The guilty verdict in Walterboro, South Carolina, followed a closely watched trial that lasted nearly six weeks|

Alex Murdaugh, the fourth-generation lawyer whose family long exerted influence in small town South Carolina courtrooms, was convicted on Thursday of murdering his wife and son, sealing the dramatic downfall of a man who had substantial wealth and powerful connections but who lived a secret life in which he stole millions of dollars from clients and colleagues and lied to many of those closest to him.

The guilty verdict in Walterboro, South Carolina, followed a closely watched trial that lasted nearly six weeks, and it came more than 20 months after the June 2021 fatal shootings of Murdaugh’s wife, Maggie, 52, and their younger son, Paul, 22, near the dog kennels on the family’s rural estate. The grisly crime stunned the South Carolina Lowcountry in part because of the storied history of the Murdaugh family, which controlled a regional prosecutor’s office for more than 80 years and ran a law firm for even longer.

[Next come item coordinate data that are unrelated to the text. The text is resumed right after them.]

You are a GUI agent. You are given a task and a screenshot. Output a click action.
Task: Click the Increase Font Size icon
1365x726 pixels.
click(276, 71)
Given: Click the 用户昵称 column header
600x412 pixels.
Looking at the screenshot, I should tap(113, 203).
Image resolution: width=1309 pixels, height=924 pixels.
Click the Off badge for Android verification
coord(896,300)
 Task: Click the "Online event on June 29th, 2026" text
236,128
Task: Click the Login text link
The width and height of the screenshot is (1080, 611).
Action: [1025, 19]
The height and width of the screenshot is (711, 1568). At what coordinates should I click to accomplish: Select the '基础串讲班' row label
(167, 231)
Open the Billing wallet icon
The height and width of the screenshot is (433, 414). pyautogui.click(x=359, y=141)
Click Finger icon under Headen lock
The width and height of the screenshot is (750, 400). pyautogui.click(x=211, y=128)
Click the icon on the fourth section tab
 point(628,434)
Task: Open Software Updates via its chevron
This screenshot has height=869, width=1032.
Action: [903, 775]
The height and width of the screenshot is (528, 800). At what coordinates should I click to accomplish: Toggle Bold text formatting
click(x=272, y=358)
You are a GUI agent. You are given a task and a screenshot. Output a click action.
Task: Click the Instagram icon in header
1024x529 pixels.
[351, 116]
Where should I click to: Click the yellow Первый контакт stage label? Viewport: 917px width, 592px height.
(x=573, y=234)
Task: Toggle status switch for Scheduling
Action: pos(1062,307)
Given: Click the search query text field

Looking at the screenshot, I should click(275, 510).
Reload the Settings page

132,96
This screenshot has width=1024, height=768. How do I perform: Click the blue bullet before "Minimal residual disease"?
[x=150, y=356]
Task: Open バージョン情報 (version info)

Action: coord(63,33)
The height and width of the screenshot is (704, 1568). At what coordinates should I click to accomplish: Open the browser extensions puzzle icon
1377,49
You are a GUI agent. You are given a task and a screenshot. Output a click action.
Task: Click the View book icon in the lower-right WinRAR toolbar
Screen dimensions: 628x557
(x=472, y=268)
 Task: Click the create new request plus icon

In finding Murdaugh guilty, jurors rejected his claim that he had left the crime scene minutes before the shootings, an assertion Murdaugh made from the witness stand only after prosecutors played a video contradicting his long-standing claim to have never been there at all. The crucial, minute-long video recorded at the kennels happened to capture Murdaugh’s voice in the background. It was taken by Paul Murdaugh in one of his last living moments in an act that inadvertently helped to secure the conviction of his father.

Prosecutors said Murdaugh killed his wife and son in a failed effort to keep his longtime embezzlement of millions of dollars from being exposed. Defense lawyers argued that the police had become so fixated on Murdaugh as a suspect that they had “fabricated” evidence and a dubious theory about his possible motive.

The prosecution leaned on Murdaugh’s lies in its arguments to the jury — he also admitted to a string of falsehoods to his legal clients and partners as he stole from them over a course of many years — but there was little in the way of physical evidence in the case.